Document excerpt:
========

Spark Action to Analyze table #10288

karuppayya · 2024-05-08T05:59:24Z

This change adds a Spark action to Analyze tables.
As part of analysis, the action generates Apache data - sketch for NDV stats and writes it as puffins.

karuppayya · 2024-05-08T05:59:53Z

cc: @RussellSpitzer @aokolnychyi @huaxingao @findepi

ajantha-bhat · 2024-05-08T06:12:17Z

spark/v3.5/spark/src/main/java/org/apache/iceberg/spark/actions/AnalyzeTableSparkAction.java

+import org.slf4j.Logger;
+import org.slf4j.LoggerFactory;
+
+/** Computes the statistic of the given columns and stores it as Puffin files. */


AnalyzeTableSparkAction is a generic name, I see that in future we want to compute the partition stats too. Which may not be written as puffin files.

Either we can change the change the naming to computeNDVSketches or make it generic such that any kind of stats can be computed from this.

Thinking more on this, I think we should just call it computeNDVSketches and not mix it with partition stats.

I tried to follow the model of RDMS and Engines like Trino using ANALYZE TABLE <tblName> to collect all table level stats.
With a procedure per stats model, the user have to invoke procedure/action for every stats and
also with any new stats addition, the user need to ensure to update his code to call the new procedure/action.

not mix it with partition stats.

I think we could have partition stats as a separate action since it per partition, whereas this procedure can collect top level table stats.

ajantha-bhat · 2024-05-08T07:10:16Z

spark/v3.5/spark/src/main/java/org/apache/iceberg/spark/actions/AnalyzeTableSparkAction.java

+              spark(), table, columnsToBeAnalyzed.toArray(new String[0]));
+      table
+          .updateStatistics()
+          .setStatistics(table.currentSnapshot().snapshotId(), statisticsFile)


what if table's current snapshot has modified concurrently by another client between like 117 to line 120?

========

Material:

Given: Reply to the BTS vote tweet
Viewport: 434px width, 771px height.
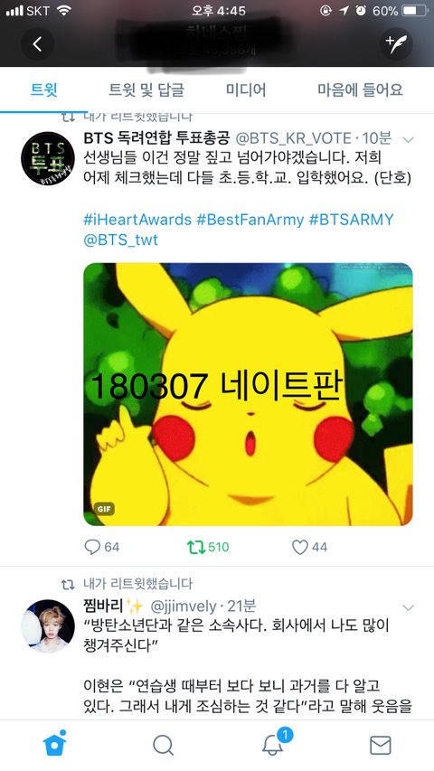Looking at the screenshot, I should click(x=102, y=547).
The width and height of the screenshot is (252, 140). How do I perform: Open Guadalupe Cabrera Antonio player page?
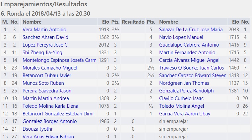(189, 45)
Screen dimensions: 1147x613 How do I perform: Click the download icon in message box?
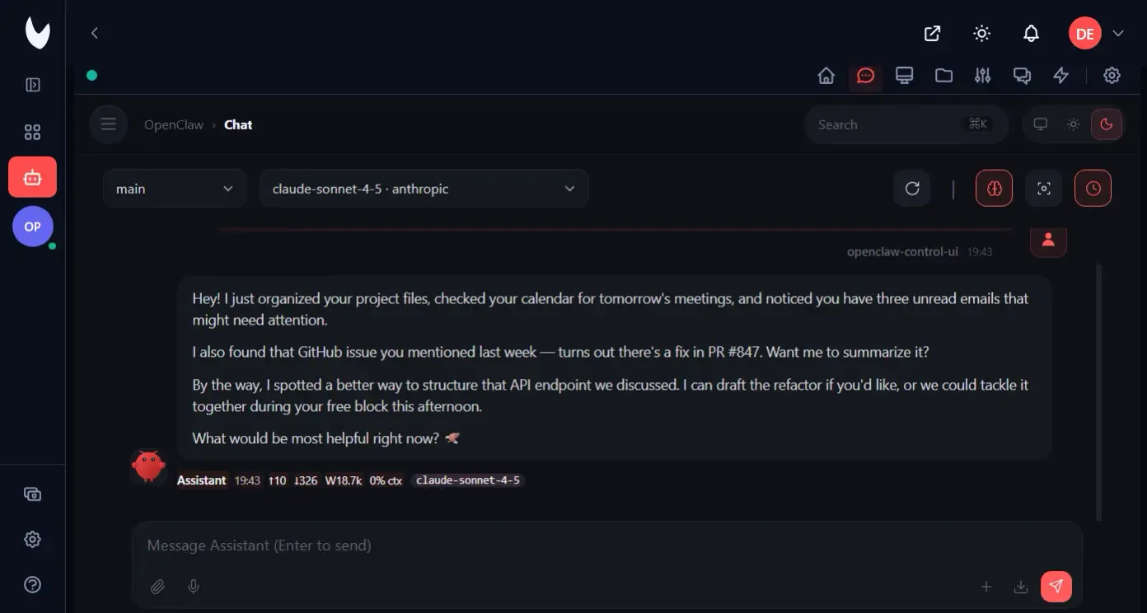pos(1021,587)
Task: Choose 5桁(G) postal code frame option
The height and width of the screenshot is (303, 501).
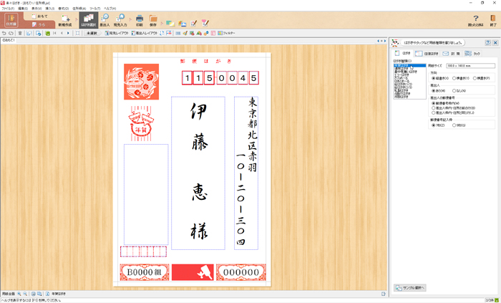Action: coord(454,125)
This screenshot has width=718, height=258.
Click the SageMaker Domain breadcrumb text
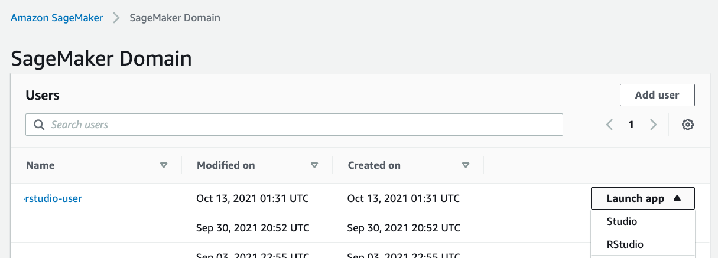[175, 18]
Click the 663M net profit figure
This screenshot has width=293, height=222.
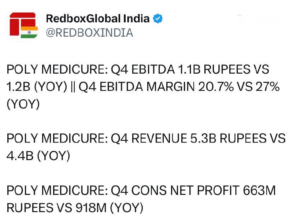point(259,190)
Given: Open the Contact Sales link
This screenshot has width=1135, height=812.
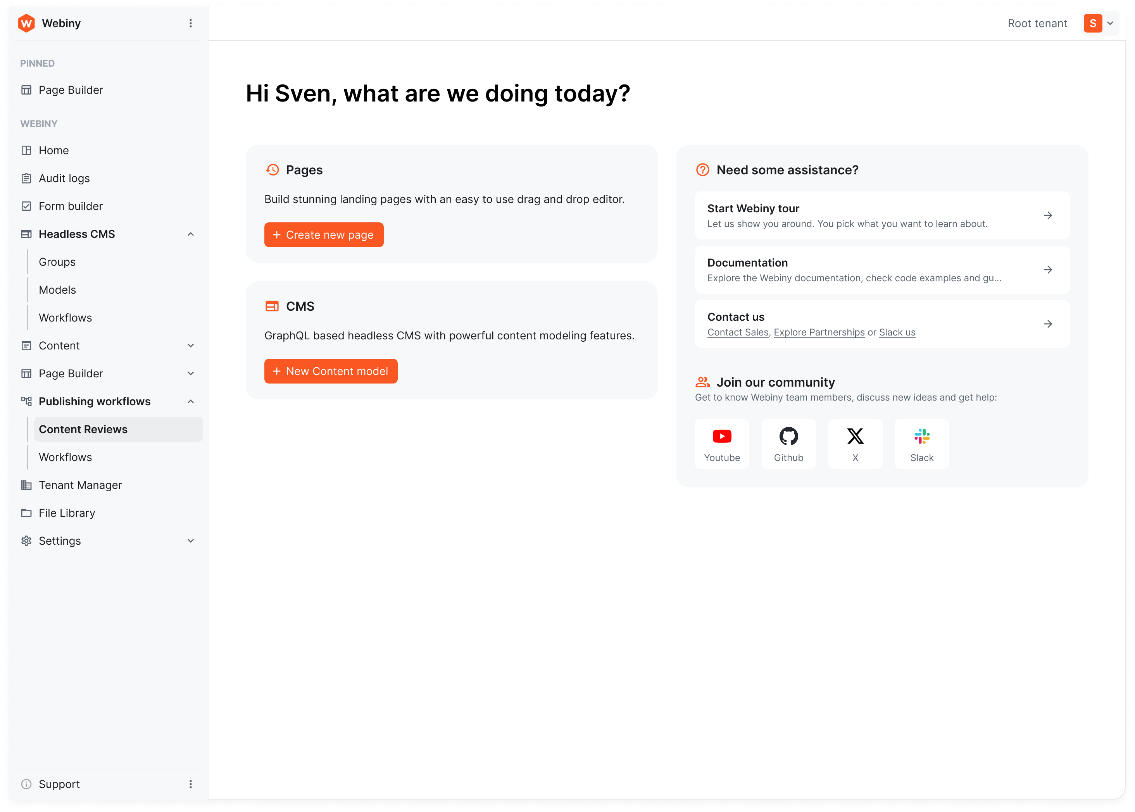Looking at the screenshot, I should pos(737,332).
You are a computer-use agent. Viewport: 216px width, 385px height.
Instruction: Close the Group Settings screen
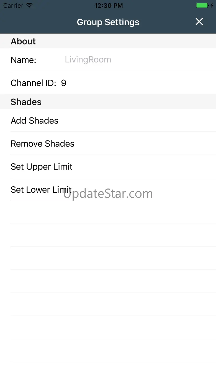click(x=199, y=22)
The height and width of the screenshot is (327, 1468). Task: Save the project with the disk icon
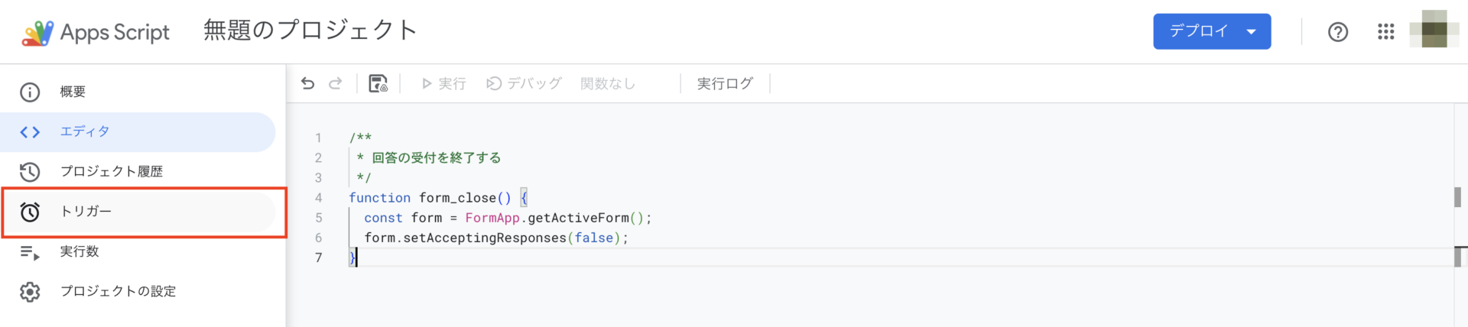(378, 83)
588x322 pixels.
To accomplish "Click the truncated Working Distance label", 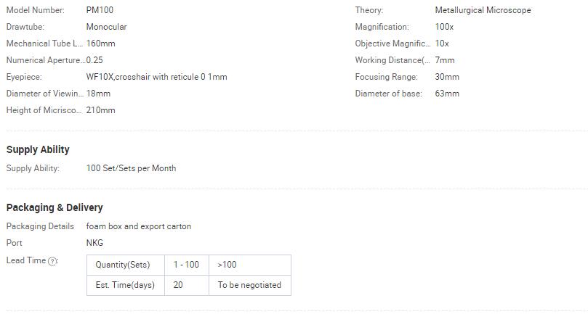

========

Work instructions:
**A.** In the pull request discussion about the Spark analyze-table action, what name does ajantha-bhat suggest using instead of AnalyzeTableSparkAction?
**B.** Continue the pull request discussion about the Spark analyze-table action from where it stops.
The lines can be set aside.

Expected answers:
**A.** computeNDVSketches

**B.**
ajantha-bhat · 2024-05-08T07:14:35Z

spark/v3.5/spark/src/main/java/org/apache/iceberg/spark/actions/NDVSketchGenerator.java

+
+  public static Iterator<Tuple2<String, ThetaSketchJavaSerializable>> computeNDVSketches(
+      SparkSession spark, String tableName, String... columns) {
+    String sql = String.format("select %s from %s", String.join(",", columns), tableName);


I think we should also think about incremental update and update sketches from previous checkpoint. Querying whole table maybe not efficient.

Yes, incremental need to be wired into the ends of write paths.
This procedure could exist in parallel, which could get stats of the whole table on demand.

ajantha-bhat · 2024-05-08T07:16:11Z

spark/v3.5/spark/src/test/java/org/apache/iceberg/spark/actions/TestAnalyzeTableAction.java

+    assumeTrue(catalogName.equals("spark_catalog"));
+    sql(
+        "CREATE TABLE %s (id int, data string) USING iceberg TBLPROPERTIES"
+            + "('format-version'='2')",


default format version itself v2 now. So, specifying it again is redundant.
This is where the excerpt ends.